Notes on implementing concise calls to constructors with type parameters
Neal Gafter
neal at gafter.com
Thu May 14 09:19:43 PDT 2009
On Thu, May 14, 2009 at 4:43 AM, Maurizio Cimadamore <
Maurizio.Cimadamore at sun.com> wrote:
>
> Why is it an advantage to do type inference separately and before method
>> (constructor) resolution, when in every other context type inference is
>> done
>> *as part of *overload resolution? I would think that it makes more sense
>> to
>> be consistent with the way things are already done.
>>
>>
>>
> I guess that what worries me is that with your approach you are not just
> inferring a method signature given a site - you are also inferring the
> site's type, which by 15.12.2 is supposed to be fully known when overload
> resolution is applied. Quoting from the beginning of 15.12.2:
>
> "The second step searches the type determined in the previous step for
> member methods".
>
> With my approach, when you reach 15.12.2 (e.g. from 15.9.3 - choosing the
> constructor and its arguments) you already have a type to search for member
> constructors (because I would apply return-type inference during 15.9.1).

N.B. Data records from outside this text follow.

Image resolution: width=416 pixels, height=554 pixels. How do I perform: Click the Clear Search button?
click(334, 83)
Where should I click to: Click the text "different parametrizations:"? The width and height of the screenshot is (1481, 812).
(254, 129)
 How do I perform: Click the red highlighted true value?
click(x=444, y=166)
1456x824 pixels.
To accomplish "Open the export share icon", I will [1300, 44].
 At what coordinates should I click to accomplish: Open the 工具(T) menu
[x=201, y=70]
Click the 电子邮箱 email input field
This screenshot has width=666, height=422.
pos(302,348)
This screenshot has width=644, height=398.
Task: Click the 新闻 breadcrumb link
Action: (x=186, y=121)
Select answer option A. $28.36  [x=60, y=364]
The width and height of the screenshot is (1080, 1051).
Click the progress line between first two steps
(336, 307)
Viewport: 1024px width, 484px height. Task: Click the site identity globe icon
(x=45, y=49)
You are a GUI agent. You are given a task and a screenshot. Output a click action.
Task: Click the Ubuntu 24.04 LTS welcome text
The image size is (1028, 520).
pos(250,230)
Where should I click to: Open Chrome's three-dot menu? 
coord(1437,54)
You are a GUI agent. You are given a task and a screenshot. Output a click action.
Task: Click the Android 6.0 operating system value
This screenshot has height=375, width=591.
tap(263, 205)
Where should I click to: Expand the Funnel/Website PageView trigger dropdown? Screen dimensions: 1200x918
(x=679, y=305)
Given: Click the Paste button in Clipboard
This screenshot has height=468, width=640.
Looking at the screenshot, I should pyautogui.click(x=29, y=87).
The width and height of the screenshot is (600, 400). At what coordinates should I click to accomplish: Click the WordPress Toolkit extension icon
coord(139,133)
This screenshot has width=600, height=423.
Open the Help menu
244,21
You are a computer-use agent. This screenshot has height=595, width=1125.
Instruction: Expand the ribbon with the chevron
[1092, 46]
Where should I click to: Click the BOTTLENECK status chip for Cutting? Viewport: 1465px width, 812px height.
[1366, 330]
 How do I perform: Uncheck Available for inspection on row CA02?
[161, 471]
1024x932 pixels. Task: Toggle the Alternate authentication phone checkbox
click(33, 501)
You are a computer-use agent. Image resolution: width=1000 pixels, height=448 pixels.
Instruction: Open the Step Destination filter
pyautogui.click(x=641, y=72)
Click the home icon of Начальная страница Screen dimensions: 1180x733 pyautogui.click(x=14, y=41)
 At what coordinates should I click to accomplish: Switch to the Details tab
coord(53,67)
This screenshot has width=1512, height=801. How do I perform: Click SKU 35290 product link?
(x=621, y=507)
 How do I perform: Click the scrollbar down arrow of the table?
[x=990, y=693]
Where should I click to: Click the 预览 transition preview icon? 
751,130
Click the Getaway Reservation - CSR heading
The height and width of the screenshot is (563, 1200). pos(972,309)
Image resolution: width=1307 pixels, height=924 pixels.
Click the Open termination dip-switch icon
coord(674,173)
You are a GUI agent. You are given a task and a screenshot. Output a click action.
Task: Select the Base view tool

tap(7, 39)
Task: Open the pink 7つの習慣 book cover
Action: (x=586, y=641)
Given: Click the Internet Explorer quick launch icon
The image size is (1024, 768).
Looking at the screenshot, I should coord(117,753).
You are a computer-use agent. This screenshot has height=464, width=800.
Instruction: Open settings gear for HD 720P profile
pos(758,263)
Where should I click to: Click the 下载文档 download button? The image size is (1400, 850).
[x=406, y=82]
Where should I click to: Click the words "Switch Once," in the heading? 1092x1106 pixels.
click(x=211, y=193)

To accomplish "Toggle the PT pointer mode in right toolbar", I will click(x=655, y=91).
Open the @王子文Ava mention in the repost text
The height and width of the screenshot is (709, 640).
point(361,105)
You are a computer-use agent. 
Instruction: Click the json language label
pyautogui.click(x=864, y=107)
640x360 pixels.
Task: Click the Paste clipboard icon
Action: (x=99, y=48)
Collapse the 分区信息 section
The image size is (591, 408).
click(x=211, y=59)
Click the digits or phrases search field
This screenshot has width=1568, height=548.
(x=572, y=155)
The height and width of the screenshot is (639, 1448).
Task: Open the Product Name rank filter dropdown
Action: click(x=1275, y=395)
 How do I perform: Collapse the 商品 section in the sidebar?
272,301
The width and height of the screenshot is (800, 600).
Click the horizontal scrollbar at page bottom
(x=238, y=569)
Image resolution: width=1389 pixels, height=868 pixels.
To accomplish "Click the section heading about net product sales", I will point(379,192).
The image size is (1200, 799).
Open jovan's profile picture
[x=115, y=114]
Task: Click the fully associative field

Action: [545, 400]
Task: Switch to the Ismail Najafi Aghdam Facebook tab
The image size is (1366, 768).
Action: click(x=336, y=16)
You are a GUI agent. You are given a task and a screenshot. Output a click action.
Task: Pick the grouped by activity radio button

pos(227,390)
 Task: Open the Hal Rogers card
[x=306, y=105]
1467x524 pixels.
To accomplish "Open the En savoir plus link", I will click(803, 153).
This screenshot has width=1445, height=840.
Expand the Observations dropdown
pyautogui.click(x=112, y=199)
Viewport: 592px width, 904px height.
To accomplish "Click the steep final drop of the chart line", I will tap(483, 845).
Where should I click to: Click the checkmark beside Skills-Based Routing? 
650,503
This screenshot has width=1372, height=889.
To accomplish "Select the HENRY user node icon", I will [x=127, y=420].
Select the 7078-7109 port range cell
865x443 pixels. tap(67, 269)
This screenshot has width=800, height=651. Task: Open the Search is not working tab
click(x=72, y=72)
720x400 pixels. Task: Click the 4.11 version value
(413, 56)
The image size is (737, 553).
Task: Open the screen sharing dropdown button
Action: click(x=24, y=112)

> With your approach such type is simply unknown (only the erased type can be
> known) - and it might depend on what you discover later on when performing
> overload resolution.
15.9.1 doesn't need, refer to, or use the class's type parameters. Neither
does 15.9.2 care about the type parameters. They aren't used until 15.9.3,
and that defers to the rules for method invocation (15.12) for inference.
That's precisely where I suggest the fix belongs - in the *way* that it
defers to 15.12.
This leads to subtle differences in e.g. how errors are handled; e.g. if you
> do:
>
> Foo<String> fs = Foo<>(1);
>
> I would expect the compiler to complain because init(Integer) cannot be
> found inside Foo<String>. With your approach things do differently: first
> the compiler infers that Foo<Integer> is created, then it reports an error
> in the assignment, as Foo<Integer> cannot be assigned to Foo<String>. Again,
> with my approach what you get is essentially the same error you would have
> get by replacing Foo<> with Foo<String>.
I have confidence in your ability to write clear diagnostics that would
apply to the assignment context as well as other contexts.